Supplied material:
* * * * *
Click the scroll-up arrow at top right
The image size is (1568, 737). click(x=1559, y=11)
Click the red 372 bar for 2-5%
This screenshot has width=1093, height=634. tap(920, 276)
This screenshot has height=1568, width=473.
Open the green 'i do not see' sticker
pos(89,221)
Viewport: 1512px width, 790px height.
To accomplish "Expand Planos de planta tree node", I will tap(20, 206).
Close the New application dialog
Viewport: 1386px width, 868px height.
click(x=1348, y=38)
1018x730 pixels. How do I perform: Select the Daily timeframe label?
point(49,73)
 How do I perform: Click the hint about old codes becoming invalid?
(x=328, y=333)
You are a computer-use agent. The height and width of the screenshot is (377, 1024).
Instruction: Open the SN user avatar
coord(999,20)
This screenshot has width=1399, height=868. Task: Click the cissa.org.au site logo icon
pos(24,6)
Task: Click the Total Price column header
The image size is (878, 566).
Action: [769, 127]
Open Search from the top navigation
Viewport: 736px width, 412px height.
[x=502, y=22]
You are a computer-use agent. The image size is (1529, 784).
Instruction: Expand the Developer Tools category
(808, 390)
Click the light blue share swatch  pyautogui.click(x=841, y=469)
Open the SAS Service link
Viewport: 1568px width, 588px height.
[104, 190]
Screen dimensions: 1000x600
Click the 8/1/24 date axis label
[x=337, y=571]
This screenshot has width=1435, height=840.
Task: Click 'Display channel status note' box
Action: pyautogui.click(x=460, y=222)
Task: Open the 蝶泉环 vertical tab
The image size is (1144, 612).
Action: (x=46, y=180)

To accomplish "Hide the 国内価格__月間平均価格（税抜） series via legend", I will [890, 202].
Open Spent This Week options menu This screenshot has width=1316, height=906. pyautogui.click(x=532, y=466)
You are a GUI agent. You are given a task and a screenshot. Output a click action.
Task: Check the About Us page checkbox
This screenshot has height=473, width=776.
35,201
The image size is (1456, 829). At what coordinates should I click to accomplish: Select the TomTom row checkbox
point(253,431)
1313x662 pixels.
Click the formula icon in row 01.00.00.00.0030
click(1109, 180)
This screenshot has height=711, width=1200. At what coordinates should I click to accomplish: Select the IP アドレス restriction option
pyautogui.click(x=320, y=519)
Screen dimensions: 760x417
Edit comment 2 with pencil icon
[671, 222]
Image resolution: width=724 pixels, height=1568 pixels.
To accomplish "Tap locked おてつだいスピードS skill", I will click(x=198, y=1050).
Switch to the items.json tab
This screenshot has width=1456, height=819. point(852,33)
* * * * *
Convert every line of the data above into a JSON list of strings, one string per line and no entries for blank lines.

[
  "Click the scroll-up arrow at top right",
  "The image size is (1568, 737). click(x=1559, y=11)",
  "Click the red 372 bar for 2-5%",
  "This screenshot has width=1093, height=634. tap(920, 276)",
  "This screenshot has height=1568, width=473.",
  "Open the green 'i do not see' sticker",
  "pos(89,221)",
  "Viewport: 1512px width, 790px height.",
  "To accomplish \"Expand Planos de planta tree node\", I will tap(20, 206).",
  "Close the New application dialog",
  "Viewport: 1386px width, 868px height.",
  "click(x=1348, y=38)",
  "1018x730 pixels. How do I perform: Select the Daily timeframe label?",
  "point(49,73)",
  " How do I perform: Click the hint about old codes becoming invalid?",
  "(x=328, y=333)",
  "You are a computer-use agent. The height and width of the screenshot is (377, 1024).",
  "Instruction: Open the SN user avatar",
  "coord(999,20)",
  "This screenshot has width=1399, height=868. Task: Click the cissa.org.au site logo icon",
  "pos(24,6)",
  "Task: Click the Total Price column header",
  "The image size is (878, 566).",
  "Action: [769, 127]",
  "Open Search from the top navigation",
  "Viewport: 736px width, 412px height.",
  "[x=502, y=22]",
  "You are a computer-use agent. The image size is (1529, 784).",
  "Instruction: Expand the Developer Tools category",
  "(808, 390)",
  "Click the light blue share swatch  pyautogui.click(x=841, y=469)",
  "Open the SAS Service link",
  "Viewport: 1568px width, 588px height.",
  "[104, 190]",
  "Screen dimensions: 1000x600",
  "Click the 8/1/24 date axis label",
  "[x=337, y=571]",
  "This screenshot has width=1435, height=840.",
  "Task: Click 'Display channel status note' box",
  "Action: pyautogui.click(x=460, y=222)",
  "Task: Open the 蝶泉环 vertical tab",
  "The image size is (1144, 612).",
  "Action: (x=46, y=180)",
  "To accomplish \"Hide the 国内価格__月間平均価格（税抜） series via legend\", I will [890, 202].",
  "Open Spent This Week options menu This screenshot has width=1316, height=906. pyautogui.click(x=532, y=466)",
  "You are a GUI agent. You are given a task and a screenshot. Output a click action.",
  "Task: Check the About Us page checkbox",
  "This screenshot has height=473, width=776.",
  "35,201",
  "The image size is (1456, 829). At what coordinates should I click to accomplish: Select the TomTom row checkbox",
  "point(253,431)",
  "1313x662 pixels.",
  "Click the formula icon in row 01.00.00.00.0030",
  "click(1109, 180)",
  "This screenshot has height=711, width=1200. At what coordinates should I click to accomplish: Select the IP アドレス restriction option",
  "pyautogui.click(x=320, y=519)",
  "Screen dimensions: 760x417",
  "Edit comment 2 with pencil icon",
  "[671, 222]",
  "Image resolution: width=724 pixels, height=1568 pixels.",
  "To accomplish \"Tap locked おてつだいスピードS skill\", I will click(x=198, y=1050).",
  "Switch to the items.json tab",
  "This screenshot has width=1456, height=819. point(852,33)"
]